In recent years, the structure has become an epidemic, especially in the tech sector. The worst example may be Snap, the fledgling company that markets the Snapchat app. The shares sold in the company’s March 2017 IPO carried no votes at all. That left 90% of voting control permanently in the hands of co-founders Evan Spiegel and Bobby Murphy, 27 and 29, respectively.
Has that been a good bet? You be the judge: Snap shares closed Friday at $17.01, a hair over the IPO price of $17 and well below the $27.09 the shares hit on the second day of trading.
Theranos is a private company, but the IPO handwriting was on the wall: According to the SEC, Holmes owned just over half of the company’s shares, but more than 99% of its voting power.
The SEC case also offers clues to how Holmes and Theranos managed to hoodwink the investment community, along with commercial partners such as drug retailer Walgreens and grocery chain Safeway. Those companies were planning to offer Theranos blood-testing services in their stores, until it became clear that Theranos couldn’t live up to its claims for a new, easier and less invasive testing system.
Many fawning articles made reference to Holmes’ spellbinding 2014 talk at TEDMED, an offshoot of the TED Talks. There, she tied what the SEC reveals to be a fantastical version of her company’s achievements to a vacuous vision of the empowerment of the average medical consumer via blood testing on demand.
“I believe the individual is the answer to the challenges of healthcare,” she told an admiring audience. “We see a world in which every person has access to actionable health information at the time it matters.”
Never mind that actual medical experts saw this supposed nirvana as an invitation to “overdiagnosis, false-positive findings, or the potential for ... misplaced and perhaps overly zealous diagnostic and screening efforts,” as John P.A. Ioannidis of Stanford Medical School warned in the Journal of the American Medical Assn.
But the Theranos veneer always was more compelling than the reality. Holmes assembled a gold-plated board of directors, starting with former Secretary of State George Shultz, now 97, who was said by Fortune to have been “captivated” by her “purity of motivation,” among other qualities.
Shultz recruited many high-profile friends to join the board, including former Defense Secretary William Perry, former Sen. Bill Frist, and Henry Kissinger. No one seemed bothered that few of the board members had any real experience in the biomedical field. (Frist, a heart surgeon, hadn’t practiced in decades.) But their eminence was seen as validation of the company’s pitch.

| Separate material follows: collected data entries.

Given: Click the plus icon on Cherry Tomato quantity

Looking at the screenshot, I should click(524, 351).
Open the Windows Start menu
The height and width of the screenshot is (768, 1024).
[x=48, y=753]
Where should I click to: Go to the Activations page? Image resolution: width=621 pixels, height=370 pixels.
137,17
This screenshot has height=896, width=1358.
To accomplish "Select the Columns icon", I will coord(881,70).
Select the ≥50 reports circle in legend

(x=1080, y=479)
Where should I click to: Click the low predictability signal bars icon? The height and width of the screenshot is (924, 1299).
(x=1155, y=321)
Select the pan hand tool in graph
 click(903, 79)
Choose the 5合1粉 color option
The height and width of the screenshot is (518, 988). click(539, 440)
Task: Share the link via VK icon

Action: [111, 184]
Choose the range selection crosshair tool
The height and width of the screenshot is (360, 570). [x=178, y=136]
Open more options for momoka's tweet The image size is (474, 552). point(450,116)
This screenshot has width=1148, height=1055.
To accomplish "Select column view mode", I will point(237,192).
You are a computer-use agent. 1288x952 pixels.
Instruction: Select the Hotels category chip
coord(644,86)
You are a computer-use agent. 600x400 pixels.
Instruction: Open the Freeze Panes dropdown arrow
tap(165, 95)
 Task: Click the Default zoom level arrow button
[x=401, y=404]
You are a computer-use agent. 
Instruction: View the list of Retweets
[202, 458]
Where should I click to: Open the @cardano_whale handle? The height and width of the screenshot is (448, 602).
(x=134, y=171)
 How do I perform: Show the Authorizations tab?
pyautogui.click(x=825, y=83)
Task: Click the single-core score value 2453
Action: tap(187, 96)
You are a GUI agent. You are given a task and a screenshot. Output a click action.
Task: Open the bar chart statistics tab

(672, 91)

Flash, rather than substance, still drives the estimation of too many high-tech “unicorns,” those companies valued at more than $1 billion.
The question to ask about these valuations is “sez who?” The valuations are based on how much the next clutch of investors is willing to pay for a piece of a company based on what was paid in the last round; the size of the company’s market and its capability to serve it often don’t enter into the math.
That’s how Uber grew to a putative $70-billion company while concealing the moral and managerial rot at its center. Nor has the company delivered a complete public accounting of revenue and losses.
The issue is especially important with private companies, which don’t get the outside scrutiny that would reveal problems before they develop into public embarrassments or, as in Theranos’ case, allegations of fraud. But it matters for public companies too. At its peak, just after its IPO, Snap Inc. was valued by the stock market at nearly $30 billion. At the moment, it’s worth about $21 billion. Wouldn’t it be nice to be able to hold management responsible?